The prospectus of a public company contains detailed information about the various aspects of the company. It contains information mainly about the following matters :

(1) The name of the issuing company.

(2) The address of its registered office of the company with phone numbers, e-mail addresses, etc.

(3) Particulars of capital structure, i.e. authorised capital, issued capital, paid-up capital, etc.

(4) The number and classes of shares, their face value, the amount payable on application, and allotment.

(5) The name of the Stock Exchange where the shares or debentures are proposed to be enlisted.

(6) The main objects of the company and future prospects of the company.

(7) Nature of business of the company.

(8) Future plans of the company.

(9) Location of the factory.

(10) Particulars of assets or any property proposed to be purchased by the company and the purchase consideration, names, and addresses of the vendors.

(11) Information about the promoters, directors, managing director, managers, bankers, brokers, solicitors, underwriters, etc. mentioning their names, addresses, descriptions, occupations, and the remunerations payable to them.

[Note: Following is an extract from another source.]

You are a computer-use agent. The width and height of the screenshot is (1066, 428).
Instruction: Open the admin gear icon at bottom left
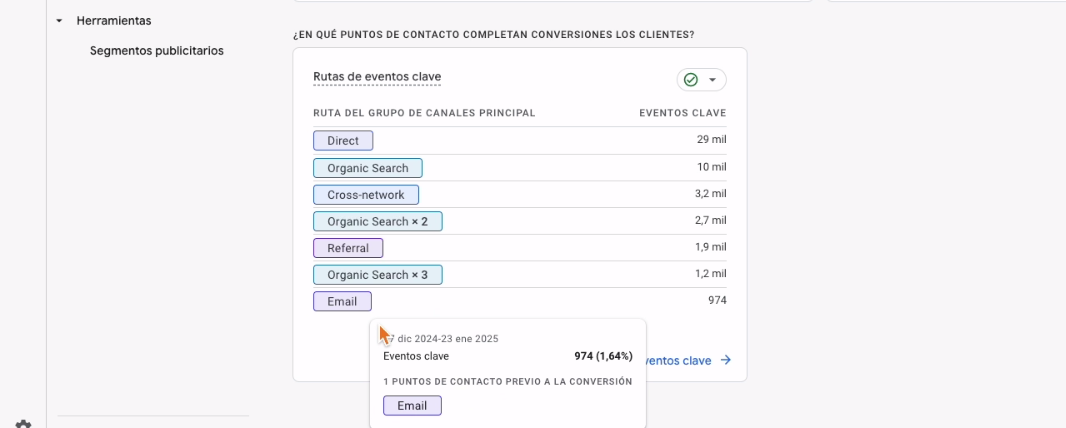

(12) Interest of Directors

(13) Rights of Directors with respect to the allotment.

(14) The details of preliminary contracts.

(15) The amount of the minimum subscription and the declaration about a refund of application money if the minimum subscription is not received.

(16) Procedure for the application of shares.

(17) Opening and closing dates of the subscription list.

(18) Date and signature of all Directors.

(19) Declaration by the company stating that all the provisions of the Companies Act have been complied with and that the prospectus does not contain anything contrary to the provisions made in Companies Act, Securities Contracts (Regulation) Act, 1956 and the SEBI Act, 1992.

(20) A statement made by the experts like Company Secretary, Chartered Accountant, Cost Accountant. Value, Engineer, etc. relating to the matters that they have looked into. They have to give written consent to issue prospectus.